Queens of Chaos
Em a Arte de Pedir da Amanda Palmer há uma cena hilária em que ela está numa farmácia e grita bem alto para o Neil que está num outro corredor da loja, literalmente: querido, descobri onde estão os preservativos e os pensos!! E toda a gente à volta ficou a saber também. Ela admite que foi um bocado embaraçoso ("Meu bem, disse ele, você é humana afinal de contas. Ficou vermelha. É capaz de ficar sem graça. Eu sentia o rosto ardendo. Ele tinha razão"). De facto, há uma série de coisas que uma mulher pode dizer e que podem causar convulsões, às vezes frases com não mais de 4-5 palavras. Outro livro, lido mais recentemente, foi a Casa de Bonecas. Gostei muito e agora sempre que achar que tenho de diminuir o tom de um texto vou-me lembrar que o Ibsen publicou isto em 1879.
E posso acrescentar mais um item à lista de coisas que me arrepiam de maneira ruim: alturas, lesmas e Torvald Helmer.

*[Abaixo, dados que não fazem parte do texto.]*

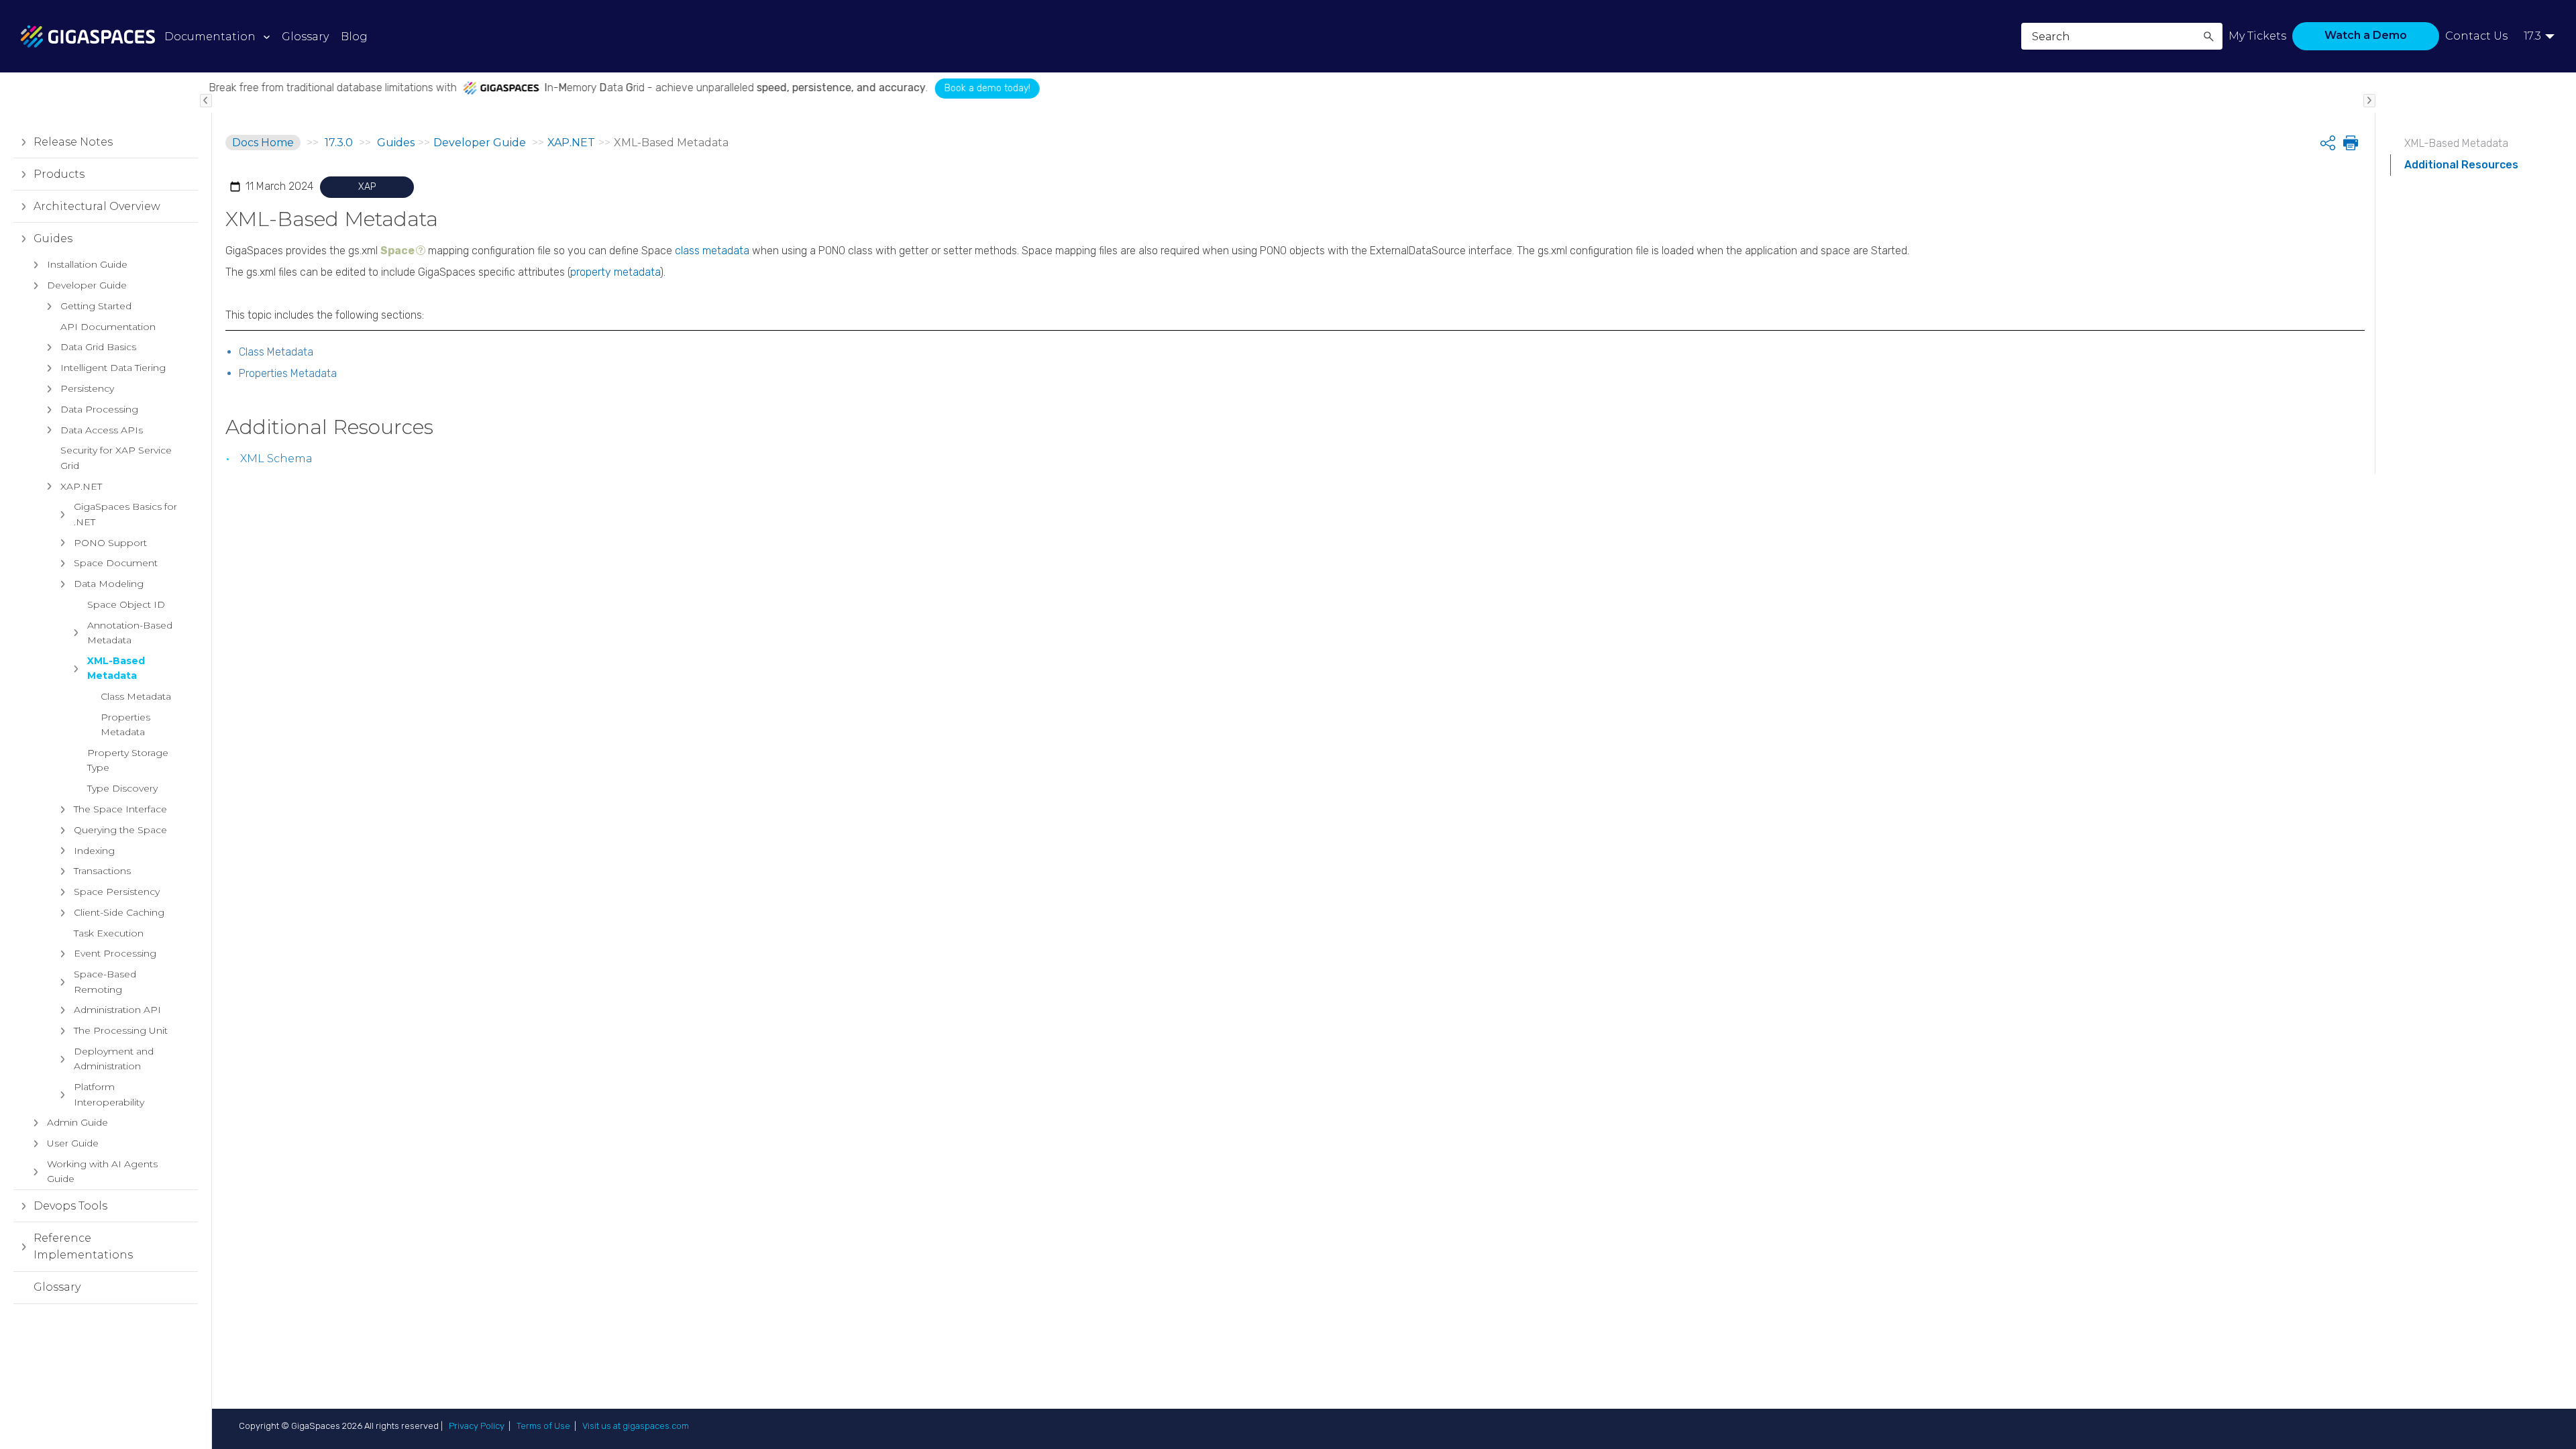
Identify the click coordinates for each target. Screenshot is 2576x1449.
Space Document (116, 563)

Pelo modo como concentra em si as características de uma sociedade patriarcal, disfarçando a sua condescendência e tentativas de manipulação sob uma capa de falsa protecção e amor. Esta é uma das razões porque o feminismo é preciso, para aprendermos a nos defender de Torvald Helmer. O mais assustador ainda é pensar quantas pessoas no século XXI lêem este livro e acham que se trata de uma jóia de marido. A dada altura Nora, o seu amado passarinho, diz-lhe: "Creio que antes de mais nada sou um ser humano, tanto quanto você". Um conceito revolucionário seja em 1879 ou em 2018. A desigualdade de género é um dos pilares sob o qual assenta esta sociedade.
Portanto quando vocês dizem que também são seres humanos, muitas mulheres já devem ter sentido vontade de gritar isto, estão a mexer com algo que está bem enraizado e a reclamar um estatuto que o patriarcado não vai vos dar pois isso implicaria a sua destruição e a destruição das estruturas que se alimentam de todos aqueles que não nasceram dentro do grupo privilegiado. Entendermos isto é o princípio de tudo, por isso se faz tanto esforço para que não cheguemos a essa conclusão. O que acontece quando descobrimos que não somos coisas? Vamos perceber o que está mal à nossa volta? Vamos protestar? Reclamar direitos?
Não é por acaso que uma definição menos académica de feminismo é: teoria que acredita que as mulheres são seres humanos. Lembrem-se disto cada vez que vos disserem que igualdade é bom e tal, mas feminismo nem pensar. Esta não é a única coisa que podem dizer passível de provocar confusão. Qualquer referência directa à vossa menstruação, por motivos já falados num post anterior, pior ainda se decidirem mostrar provas visuais. As mulheres desde cedo aprenderam a referir-se ao período por indirectas: tive algumas colegas que segurando uma bolsinha insuspeita diziam que tinham mesmo, mesmo de ir à casa de banho e era comovente quando um professor não levantava drama. O mesmo para a gravidez: a minha expressão preferida é - "viram que Maria estava naquele estado interessante". Mais uma referência que vem a calhar: no Tree Grows In Brooklyn há uma cena em que a protagonista analisa o modo como as mulheres de cada grupo encaram a gravidez.
Ela repara que as irlandesas (católicas e tal e tal) pareciam sempre cheias de vergonha. Quão errado e triste é um sistema que pune as mulheres por estarem prenhes e por não estarem..."Sim, vivo sozinha e gosto", "não, não quero filhos" [também na versão - "não, não gosto muito de crianças", a partir de certa idade é praticamente uma ofensa esta frase, ou "sim, deixei o miúdo com o pai para vir a esta reunião" - o que as pessoas ouvem: vocês tiveram o desplante de deixar o vosso marido a fazer de babysitter e não são suficientemente organizadas, porque se fossem conseguiam fazer as duas coisas o que aliás é vossa obrigação], "é verdade não faço a depilação à três meses"
"Não, não estou à procura de ninguém só estou a passar um tempo agradável com as minhas amigas e sim, eu gosto mesmo desta roupa" (fazerem coisas pensando apenas em vocês, como assim?); "sim, eu gosto de sexo" - era de esperar que um tipo ficasse entusiasmado com esta frase, mas uma boa parte parece fugir na direcção oposta ou pelo menos riscar-vos da lista de potencial material para casar. É difícil de entender a lógica deste sistema misógino. E é irónico que os homens sempre se tenham ao longo da História vangloriado das suas revoluções que mudaram o mundo (embora nós nunca tenhamos sido incluídas nessas mudanças) quando uma mulher pode começar uma revolução sem sair do âmbito do seu próprio corpo - e mais ainda se formos muitas a dizer a mesma coisa.